Problem requirements: Please write out each of the records below word for word.
━━━ Entries provided ━━━
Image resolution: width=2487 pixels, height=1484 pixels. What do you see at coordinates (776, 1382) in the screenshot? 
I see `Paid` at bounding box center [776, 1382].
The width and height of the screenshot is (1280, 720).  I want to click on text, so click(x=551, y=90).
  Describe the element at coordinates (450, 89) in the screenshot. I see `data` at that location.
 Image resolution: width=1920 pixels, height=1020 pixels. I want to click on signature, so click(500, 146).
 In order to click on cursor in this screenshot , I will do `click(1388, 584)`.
━━━
Written solution:
Image resolution: width=2487 pixels, height=1484 pixels. What do you see at coordinates (776, 1382) in the screenshot? 
I see `Paid` at bounding box center [776, 1382].
The width and height of the screenshot is (1280, 720).  I want to click on text, so click(x=551, y=90).
  Describe the element at coordinates (450, 89) in the screenshot. I see `data` at that location.
 Image resolution: width=1920 pixels, height=1020 pixels. I want to click on signature, so click(500, 146).
 In order to click on cursor in this screenshot , I will do `click(1388, 584)`.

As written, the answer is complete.